[Start of Attachment]

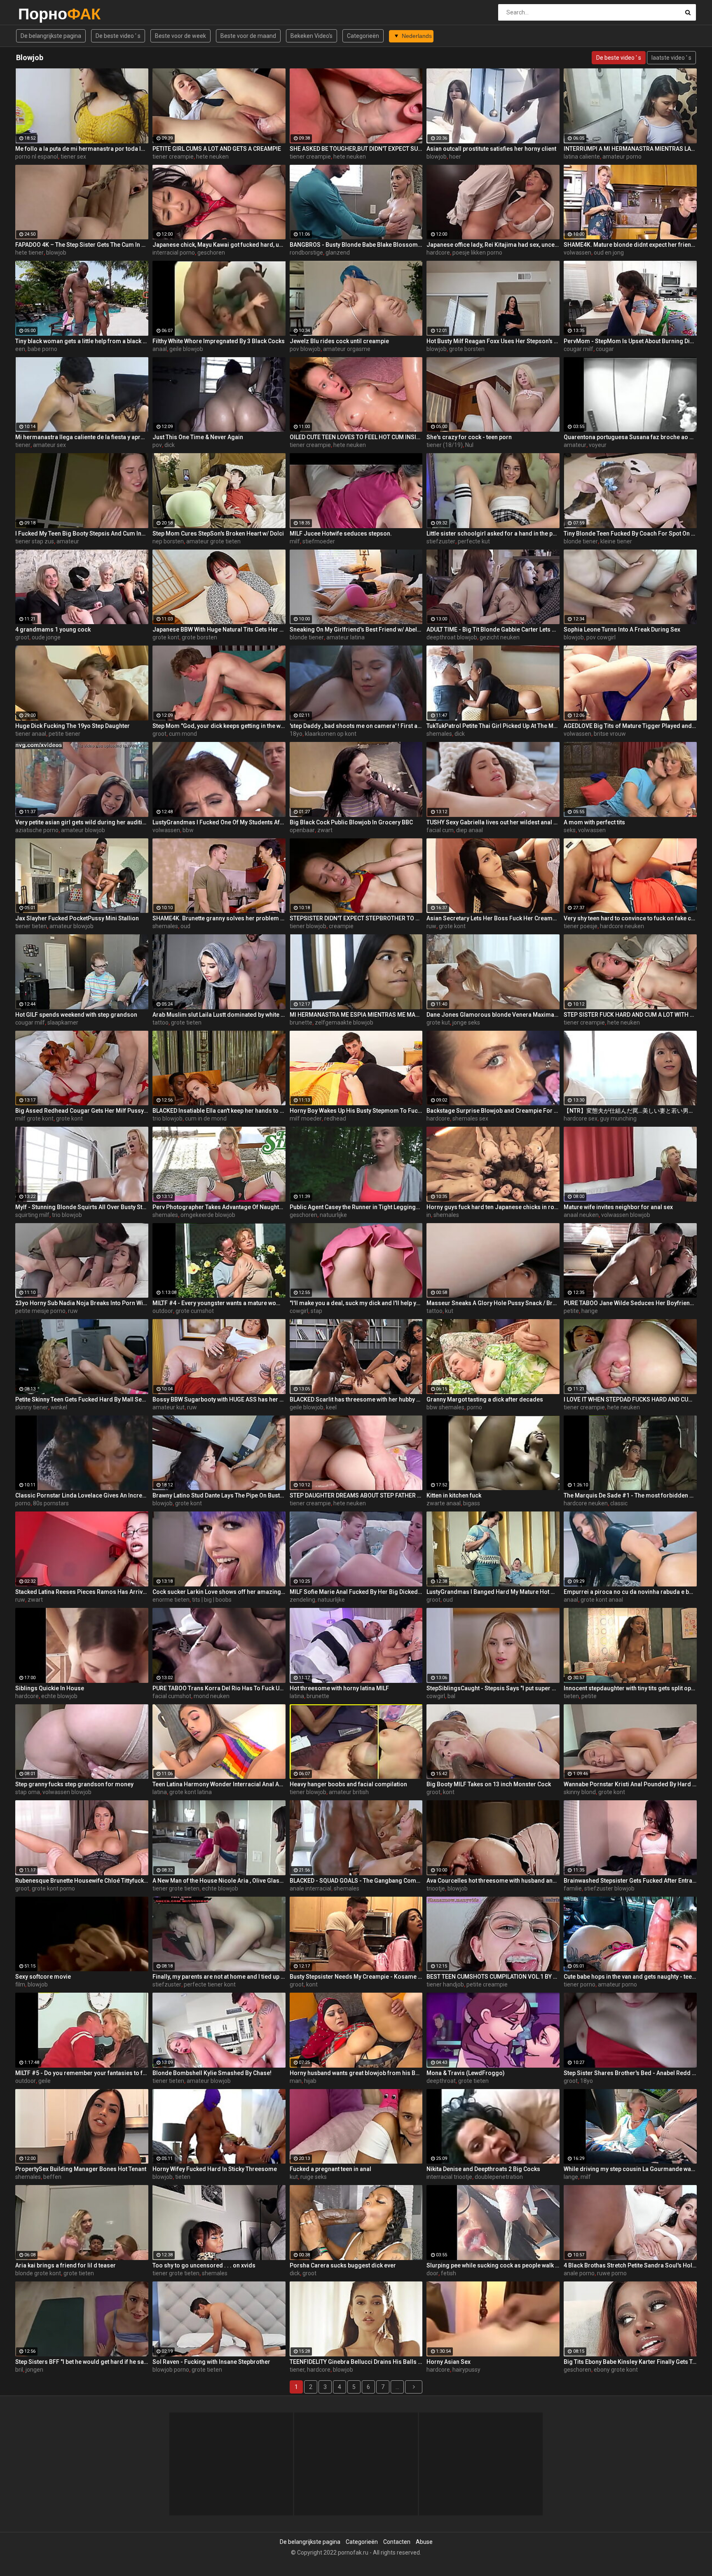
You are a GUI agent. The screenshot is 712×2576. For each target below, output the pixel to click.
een (20, 349)
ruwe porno (612, 2273)
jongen (34, 2369)
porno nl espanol (36, 156)
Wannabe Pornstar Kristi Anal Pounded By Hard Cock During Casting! (630, 1784)
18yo (296, 733)
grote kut (438, 1022)
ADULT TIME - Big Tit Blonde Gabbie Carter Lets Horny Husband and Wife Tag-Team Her (493, 629)
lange (571, 2177)
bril (19, 2369)
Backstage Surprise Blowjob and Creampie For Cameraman (493, 1110)
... (397, 2387)
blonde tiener (581, 541)
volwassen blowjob (625, 1215)
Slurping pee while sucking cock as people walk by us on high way (493, 2265)
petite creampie (487, 1984)
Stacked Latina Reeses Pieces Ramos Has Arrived (81, 1592)
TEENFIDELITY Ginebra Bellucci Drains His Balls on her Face (356, 2361)
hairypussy (466, 2369)
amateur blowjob (83, 830)
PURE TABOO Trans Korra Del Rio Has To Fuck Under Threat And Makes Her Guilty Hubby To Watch (219, 1688)
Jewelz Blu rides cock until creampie (339, 341)
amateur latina (345, 637)
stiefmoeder (318, 541)
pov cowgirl (601, 637)
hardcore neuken (622, 926)
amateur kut (168, 1407)
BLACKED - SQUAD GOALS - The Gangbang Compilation (356, 1880)
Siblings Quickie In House (49, 1688)
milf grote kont (34, 1118)
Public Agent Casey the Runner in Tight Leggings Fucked (356, 1207)
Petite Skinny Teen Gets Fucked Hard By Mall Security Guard (81, 1399)
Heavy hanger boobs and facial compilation (348, 1784)
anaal (159, 349)
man (296, 2081)
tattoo (160, 1022)
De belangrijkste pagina (51, 36)
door (432, 2273)
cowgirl (299, 1311)
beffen (52, 2177)
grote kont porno (53, 1888)
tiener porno (579, 1984)
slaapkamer (62, 1022)
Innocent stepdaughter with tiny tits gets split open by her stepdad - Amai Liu (630, 1688)
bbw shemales (445, 1407)
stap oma (27, 1792)
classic (619, 1503)
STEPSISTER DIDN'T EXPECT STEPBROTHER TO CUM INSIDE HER (356, 918)
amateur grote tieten (213, 541)
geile (44, 2081)
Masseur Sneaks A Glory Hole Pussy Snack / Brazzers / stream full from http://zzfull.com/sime (493, 1303)
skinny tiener (31, 1407)
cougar (605, 349)
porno (474, 1407)
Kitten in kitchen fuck (453, 1495)
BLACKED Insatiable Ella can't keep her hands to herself (219, 1110)
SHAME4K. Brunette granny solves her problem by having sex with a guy (219, 918)
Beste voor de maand (248, 36)
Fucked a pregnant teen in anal (330, 2169)
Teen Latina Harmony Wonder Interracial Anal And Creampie (219, 1784)
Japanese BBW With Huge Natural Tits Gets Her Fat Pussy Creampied (219, 629)
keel (331, 1407)
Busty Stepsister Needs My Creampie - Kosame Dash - (356, 1976)
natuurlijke (333, 1215)
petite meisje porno (40, 1311)
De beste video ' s (118, 36)
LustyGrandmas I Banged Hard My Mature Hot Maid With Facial (493, 1592)
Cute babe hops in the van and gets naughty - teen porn (630, 1976)
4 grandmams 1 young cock (53, 629)
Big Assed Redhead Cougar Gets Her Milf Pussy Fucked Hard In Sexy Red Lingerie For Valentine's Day (81, 1110)
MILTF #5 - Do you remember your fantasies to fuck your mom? (81, 2073)
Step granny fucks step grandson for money (74, 1784)
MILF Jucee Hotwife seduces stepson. (341, 533)
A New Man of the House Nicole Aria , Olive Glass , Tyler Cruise (219, 1880)
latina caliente (582, 156)
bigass (471, 1503)
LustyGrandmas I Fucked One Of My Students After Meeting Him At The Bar (219, 822)
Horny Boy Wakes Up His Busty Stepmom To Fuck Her (356, 1110)
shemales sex (470, 1118)
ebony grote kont (616, 2369)
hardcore (438, 252)
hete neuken (212, 156)
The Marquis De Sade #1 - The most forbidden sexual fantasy (630, 1495)
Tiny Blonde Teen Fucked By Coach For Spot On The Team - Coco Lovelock (630, 533)
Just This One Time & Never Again (197, 437)
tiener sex (73, 156)
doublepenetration (499, 2177)
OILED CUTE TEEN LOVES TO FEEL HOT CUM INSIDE (356, 437)
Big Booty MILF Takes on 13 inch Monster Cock (488, 1784)
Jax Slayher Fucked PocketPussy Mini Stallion (77, 918)
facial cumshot (171, 1696)
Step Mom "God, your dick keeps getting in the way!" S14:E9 (219, 726)
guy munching (618, 1118)
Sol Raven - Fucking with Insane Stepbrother (211, 2361)
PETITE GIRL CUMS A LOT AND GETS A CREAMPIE (216, 148)
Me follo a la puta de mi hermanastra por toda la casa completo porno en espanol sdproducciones (81, 148)
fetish (448, 2273)
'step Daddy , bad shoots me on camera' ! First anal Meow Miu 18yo (356, 726)
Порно (39, 13)
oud (185, 926)
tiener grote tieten (175, 1888)
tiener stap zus (34, 541)
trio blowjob (167, 1118)
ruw (431, 926)
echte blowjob (59, 1696)
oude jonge (46, 637)
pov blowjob (305, 349)
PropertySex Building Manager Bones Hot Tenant (80, 2169)
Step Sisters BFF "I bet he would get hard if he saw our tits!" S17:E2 (81, 2361)
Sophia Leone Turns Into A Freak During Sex (622, 629)
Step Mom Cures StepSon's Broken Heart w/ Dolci (218, 533)
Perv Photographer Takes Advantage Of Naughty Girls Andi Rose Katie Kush (219, 1207)
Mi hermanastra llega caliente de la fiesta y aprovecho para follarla (81, 437)
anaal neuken (581, 1215)
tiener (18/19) (444, 445)
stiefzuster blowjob (609, 1888)
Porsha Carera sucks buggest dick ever (343, 2265)
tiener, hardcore (310, 2369)
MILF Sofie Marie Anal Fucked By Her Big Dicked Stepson (356, 1592)
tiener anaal (30, 733)
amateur (575, 445)
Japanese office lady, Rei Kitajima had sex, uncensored (493, 244)
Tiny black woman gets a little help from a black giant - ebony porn (81, 341)
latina (297, 1696)
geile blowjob (186, 349)
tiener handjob (445, 1984)
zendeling (302, 1599)
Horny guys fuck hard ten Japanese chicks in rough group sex (493, 1207)
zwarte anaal (443, 1503)
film (20, 1984)
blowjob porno (170, 2369)
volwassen (577, 252)
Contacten (396, 2542)
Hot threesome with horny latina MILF (339, 1688)
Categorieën (363, 36)
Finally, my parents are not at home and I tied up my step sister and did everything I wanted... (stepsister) (219, 1976)
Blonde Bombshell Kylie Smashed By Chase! (212, 2073)
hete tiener (29, 252)
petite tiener (64, 733)
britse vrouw (610, 733)
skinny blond (580, 1792)
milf (295, 541)
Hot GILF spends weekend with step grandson (76, 1014)
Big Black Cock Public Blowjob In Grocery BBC (351, 822)
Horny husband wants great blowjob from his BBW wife (356, 2073)
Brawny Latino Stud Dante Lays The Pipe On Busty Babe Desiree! (219, 1495)
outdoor (162, 1311)
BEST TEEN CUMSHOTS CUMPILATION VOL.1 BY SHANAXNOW (493, 1976)
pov (157, 445)
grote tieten (186, 1022)
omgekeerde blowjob (207, 1215)
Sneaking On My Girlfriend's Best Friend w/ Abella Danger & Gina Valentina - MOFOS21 (356, 629)
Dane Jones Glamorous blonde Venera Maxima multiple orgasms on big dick (493, 1014)
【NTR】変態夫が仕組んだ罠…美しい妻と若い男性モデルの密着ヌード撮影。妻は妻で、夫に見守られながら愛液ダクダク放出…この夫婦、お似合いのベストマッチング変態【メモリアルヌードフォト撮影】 (630, 1110)
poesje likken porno (477, 252)
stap (316, 1311)
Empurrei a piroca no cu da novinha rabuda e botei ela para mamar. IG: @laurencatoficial (630, 1592)
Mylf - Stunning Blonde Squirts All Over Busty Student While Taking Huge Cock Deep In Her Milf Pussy (81, 1207)
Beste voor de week (180, 36)
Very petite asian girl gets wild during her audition (81, 822)
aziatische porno (37, 830)
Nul (469, 445)
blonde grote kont (38, 2273)
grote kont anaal (602, 1599)
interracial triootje (449, 2177)
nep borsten (168, 541)
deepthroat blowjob (451, 637)
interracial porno (173, 252)
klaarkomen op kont (330, 733)
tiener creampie (173, 156)
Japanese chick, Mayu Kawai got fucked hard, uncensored (219, 244)
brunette (301, 1022)
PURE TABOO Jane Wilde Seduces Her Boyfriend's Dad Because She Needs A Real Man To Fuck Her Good (630, 1303)
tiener (22, 445)
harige (589, 1311)
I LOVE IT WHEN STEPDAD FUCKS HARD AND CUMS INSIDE (630, 1399)
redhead (335, 1118)
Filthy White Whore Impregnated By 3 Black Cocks (218, 341)
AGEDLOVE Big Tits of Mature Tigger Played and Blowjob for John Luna (630, 726)
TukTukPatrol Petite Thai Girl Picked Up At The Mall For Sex (493, 726)
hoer (455, 156)
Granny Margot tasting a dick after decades (484, 1399)
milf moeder (306, 1118)
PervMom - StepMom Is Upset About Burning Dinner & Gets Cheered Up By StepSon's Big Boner (630, 341)
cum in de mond (206, 1118)
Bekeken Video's (311, 36)
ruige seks (313, 2177)
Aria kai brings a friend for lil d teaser (65, 2265)
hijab (310, 2081)
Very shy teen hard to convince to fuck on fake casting (630, 918)
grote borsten (467, 349)
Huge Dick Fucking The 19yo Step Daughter (72, 726)
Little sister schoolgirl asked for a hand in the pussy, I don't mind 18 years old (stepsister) (493, 533)
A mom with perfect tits (594, 822)
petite (571, 1311)
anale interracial (310, 1888)
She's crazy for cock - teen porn (469, 437)
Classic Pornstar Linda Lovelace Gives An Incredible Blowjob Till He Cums (81, 1495)
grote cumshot (195, 1311)
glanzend (338, 252)
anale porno (579, 2273)
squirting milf (32, 1215)
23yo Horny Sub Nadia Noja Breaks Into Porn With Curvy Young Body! (81, 1303)
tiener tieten (31, 926)
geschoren (211, 252)
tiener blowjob (308, 926)
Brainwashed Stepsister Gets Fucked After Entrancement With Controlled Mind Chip (630, 1880)
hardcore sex (580, 1118)
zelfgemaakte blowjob (344, 1022)
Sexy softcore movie (43, 1976)
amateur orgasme (346, 349)
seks (570, 830)
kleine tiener (616, 541)
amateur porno (622, 156)
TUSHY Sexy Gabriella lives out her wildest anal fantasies (493, 822)
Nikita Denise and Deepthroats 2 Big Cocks (483, 2169)
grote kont (165, 637)
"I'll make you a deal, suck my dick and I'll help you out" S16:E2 (356, 1303)
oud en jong (609, 252)
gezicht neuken (500, 637)
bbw (188, 830)
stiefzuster (440, 541)
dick (169, 445)
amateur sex (49, 445)
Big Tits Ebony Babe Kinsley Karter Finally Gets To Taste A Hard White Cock (630, 2361)
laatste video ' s (671, 57)
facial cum (440, 830)
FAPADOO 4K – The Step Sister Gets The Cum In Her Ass (81, 244)
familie (573, 1888)
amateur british (349, 1792)
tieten (571, 1696)
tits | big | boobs (212, 1599)
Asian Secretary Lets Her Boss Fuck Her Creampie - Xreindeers (493, 918)
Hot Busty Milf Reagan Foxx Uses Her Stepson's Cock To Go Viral (493, 341)
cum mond (183, 733)
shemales (439, 733)
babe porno (42, 349)
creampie (341, 926)
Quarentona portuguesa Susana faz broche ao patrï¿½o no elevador (630, 437)
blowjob (436, 156)
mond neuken (212, 1696)
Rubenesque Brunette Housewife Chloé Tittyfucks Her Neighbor (81, 1880)
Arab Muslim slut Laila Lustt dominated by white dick (219, 1014)
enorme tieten (171, 1599)
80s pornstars (51, 1503)
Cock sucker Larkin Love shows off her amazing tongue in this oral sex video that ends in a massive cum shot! (219, 1592)
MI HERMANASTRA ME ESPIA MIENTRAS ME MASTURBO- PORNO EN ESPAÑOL (356, 1014)
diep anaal (469, 830)
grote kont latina (190, 1792)
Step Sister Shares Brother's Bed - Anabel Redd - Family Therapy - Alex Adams (630, 2073)
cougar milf (578, 349)
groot (22, 637)
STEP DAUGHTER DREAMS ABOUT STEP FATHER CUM (356, 1495)
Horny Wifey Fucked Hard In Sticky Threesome (214, 2169)
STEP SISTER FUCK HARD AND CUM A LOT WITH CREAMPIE (630, 1014)
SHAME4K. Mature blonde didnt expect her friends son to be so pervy (630, 244)
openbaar (302, 830)
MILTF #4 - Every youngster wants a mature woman (219, 1303)
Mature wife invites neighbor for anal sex (618, 1207)
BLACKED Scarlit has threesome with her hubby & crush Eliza (356, 1399)
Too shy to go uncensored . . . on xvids (203, 2265)
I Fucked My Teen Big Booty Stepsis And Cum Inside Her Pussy (81, 533)
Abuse (424, 2542)
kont (448, 1792)
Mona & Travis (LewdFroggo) (465, 2073)
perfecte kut (474, 541)
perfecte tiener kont (210, 1984)
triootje (435, 1888)
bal (451, 1696)
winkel (59, 1407)
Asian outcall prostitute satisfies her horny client (491, 148)
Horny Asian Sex (448, 2361)
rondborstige (306, 252)
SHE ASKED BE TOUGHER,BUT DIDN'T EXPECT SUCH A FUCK (356, 148)
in (428, 1215)
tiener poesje (580, 926)
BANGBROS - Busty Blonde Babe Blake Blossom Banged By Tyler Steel (356, 244)
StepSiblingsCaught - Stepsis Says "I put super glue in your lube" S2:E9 (493, 1688)
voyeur (598, 445)
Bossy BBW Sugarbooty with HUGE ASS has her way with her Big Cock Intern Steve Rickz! (219, 1399)
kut (449, 1311)
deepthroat (441, 2081)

[End of Attachment]

■ Exercise directions: Out of the records, collect only those lines that contain the string "kont".

■ Result of this exercise:
milf grote kont (34, 1118)
grote kont porno (53, 1888)
ebony grote kont (616, 2369)
blonde grote kont (38, 2273)
grote kont anaal (602, 1599)
klaarkomen op kont (330, 733)
grote kont (165, 637)
grote kont latina (190, 1792)
kont (448, 1792)
perfecte tiener kont (210, 1984)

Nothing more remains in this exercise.